Basically, I was reacting exactly how Matt describes in his new book on hypoglycemia (thank you Freebruary!), and I read it just as I was about to give up because eating was making me feel like crap. The explanation of idiopathic postprandial syndrome described my reactions to a tee, and gave me the reassurance to keep going despite feeling like eating previously warming foods was making me colder than ever (like crashing down to 94.8 after eating anything) So…I kept chugging along, force feeding myself at times when I knew my adrenaline and cortisol were about to spike, and slowly but surely, over the last month or less, I’ve seen a lot of improvements that tell me I’m back on the right track. I’ve stopped crashing after meals, I’m not waking up at night anymore, I fall asleep easier, my temps are stabilizing throughout the day in addition to remaining higher in the mornings. My hair has stopped falling out in handfuls, and I’m much more patient and less reactive with my children and stressful situations. I still get that fight or flight feeling in my stomach that shuts everything down on the occasions when I’m confronted with my current stressor, but I’m hopeful that with more time and de-stressing like yoga and meditation, and not stressing my body with dieting, that I will get to where I want to be, and I’m finally ready to accept that it may take more than months to reverse what I, like so many, have caused over the course of many years.

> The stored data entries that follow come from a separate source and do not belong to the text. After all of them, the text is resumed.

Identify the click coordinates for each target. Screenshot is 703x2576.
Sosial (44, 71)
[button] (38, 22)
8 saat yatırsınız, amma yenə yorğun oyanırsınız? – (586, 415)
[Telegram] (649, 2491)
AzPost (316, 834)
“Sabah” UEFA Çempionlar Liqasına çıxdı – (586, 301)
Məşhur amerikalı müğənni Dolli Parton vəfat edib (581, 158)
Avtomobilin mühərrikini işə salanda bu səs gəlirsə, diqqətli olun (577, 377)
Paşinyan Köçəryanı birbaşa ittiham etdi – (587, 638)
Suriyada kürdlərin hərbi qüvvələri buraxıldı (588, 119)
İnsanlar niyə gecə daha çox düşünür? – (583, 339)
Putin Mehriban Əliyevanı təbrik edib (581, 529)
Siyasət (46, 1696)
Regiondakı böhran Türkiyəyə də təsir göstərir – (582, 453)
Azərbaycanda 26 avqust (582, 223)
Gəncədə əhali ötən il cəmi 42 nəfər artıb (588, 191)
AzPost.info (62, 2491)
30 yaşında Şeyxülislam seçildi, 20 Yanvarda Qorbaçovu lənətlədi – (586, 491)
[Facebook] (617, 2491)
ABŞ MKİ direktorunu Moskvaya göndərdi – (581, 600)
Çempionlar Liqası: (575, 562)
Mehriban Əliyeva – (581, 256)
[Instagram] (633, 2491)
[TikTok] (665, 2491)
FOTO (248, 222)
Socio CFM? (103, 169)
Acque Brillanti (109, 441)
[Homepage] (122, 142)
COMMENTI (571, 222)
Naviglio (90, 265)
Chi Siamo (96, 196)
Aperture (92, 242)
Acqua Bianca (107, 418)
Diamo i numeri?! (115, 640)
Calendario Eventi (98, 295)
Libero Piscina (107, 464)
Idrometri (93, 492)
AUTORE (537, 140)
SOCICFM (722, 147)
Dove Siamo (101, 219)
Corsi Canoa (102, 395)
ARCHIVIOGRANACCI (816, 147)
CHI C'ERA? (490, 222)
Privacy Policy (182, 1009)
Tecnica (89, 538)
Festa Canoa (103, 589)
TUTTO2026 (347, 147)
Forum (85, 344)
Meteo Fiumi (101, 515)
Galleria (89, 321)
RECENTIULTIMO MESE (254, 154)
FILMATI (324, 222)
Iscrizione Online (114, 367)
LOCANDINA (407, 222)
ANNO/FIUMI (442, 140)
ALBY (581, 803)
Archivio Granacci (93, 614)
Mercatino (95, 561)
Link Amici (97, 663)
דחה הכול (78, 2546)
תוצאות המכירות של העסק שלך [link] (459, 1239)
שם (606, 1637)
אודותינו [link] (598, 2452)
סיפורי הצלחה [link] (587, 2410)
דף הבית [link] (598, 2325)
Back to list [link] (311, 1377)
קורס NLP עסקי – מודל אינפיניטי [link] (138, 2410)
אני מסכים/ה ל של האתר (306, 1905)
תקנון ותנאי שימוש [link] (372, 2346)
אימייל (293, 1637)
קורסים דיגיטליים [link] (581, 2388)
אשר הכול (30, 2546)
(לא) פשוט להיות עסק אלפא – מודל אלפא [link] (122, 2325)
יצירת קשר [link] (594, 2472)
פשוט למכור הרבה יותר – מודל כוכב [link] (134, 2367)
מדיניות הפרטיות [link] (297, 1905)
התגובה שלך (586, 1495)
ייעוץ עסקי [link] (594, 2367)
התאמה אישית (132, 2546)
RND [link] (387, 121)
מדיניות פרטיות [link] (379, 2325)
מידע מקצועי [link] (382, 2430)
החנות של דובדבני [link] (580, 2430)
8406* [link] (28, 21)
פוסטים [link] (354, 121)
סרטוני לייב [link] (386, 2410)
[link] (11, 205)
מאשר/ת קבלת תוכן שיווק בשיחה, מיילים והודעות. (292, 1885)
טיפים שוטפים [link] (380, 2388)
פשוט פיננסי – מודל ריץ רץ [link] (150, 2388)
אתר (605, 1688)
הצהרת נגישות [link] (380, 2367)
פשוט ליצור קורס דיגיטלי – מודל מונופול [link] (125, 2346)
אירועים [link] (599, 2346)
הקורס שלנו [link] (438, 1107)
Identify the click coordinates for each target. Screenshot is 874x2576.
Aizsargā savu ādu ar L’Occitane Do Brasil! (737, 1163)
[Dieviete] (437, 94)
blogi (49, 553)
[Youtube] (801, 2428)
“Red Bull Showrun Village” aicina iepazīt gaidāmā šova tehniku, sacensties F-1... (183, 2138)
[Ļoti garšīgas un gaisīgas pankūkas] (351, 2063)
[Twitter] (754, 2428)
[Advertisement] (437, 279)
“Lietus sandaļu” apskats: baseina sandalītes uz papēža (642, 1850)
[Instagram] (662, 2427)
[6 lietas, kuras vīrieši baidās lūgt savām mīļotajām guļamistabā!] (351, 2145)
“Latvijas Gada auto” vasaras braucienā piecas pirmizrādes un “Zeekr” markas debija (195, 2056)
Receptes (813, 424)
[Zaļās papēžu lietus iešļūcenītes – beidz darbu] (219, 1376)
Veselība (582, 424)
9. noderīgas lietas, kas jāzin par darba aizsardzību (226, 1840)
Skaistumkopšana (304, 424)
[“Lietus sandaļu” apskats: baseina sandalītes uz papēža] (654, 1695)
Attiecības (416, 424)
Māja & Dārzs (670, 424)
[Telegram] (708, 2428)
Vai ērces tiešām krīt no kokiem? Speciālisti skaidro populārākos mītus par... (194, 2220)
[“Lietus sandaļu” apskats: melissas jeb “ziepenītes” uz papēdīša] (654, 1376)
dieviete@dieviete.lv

So, I think with high stress hormones, the short term recovery may look a little different, and it may take a little longer to see positive gains, but the plan is the same and can have the same long term results? Still hoping at least. Oh, and I have been taking Gaia’s adrenal support for 2 years now with mostly amazing results. My only complaint is that if I ever miss a dose, I get very rage-y and it’s difficult to control my anger and reaction response. I’m told it’s not addictive and that I shouldn’t have dependency issues, but it’s a bit disconcerting. I suspect it’s the rhodiola in it and not the holy basil or ashwaghanda, but not positive. I just plan to take it as long as I’m working toward recovery.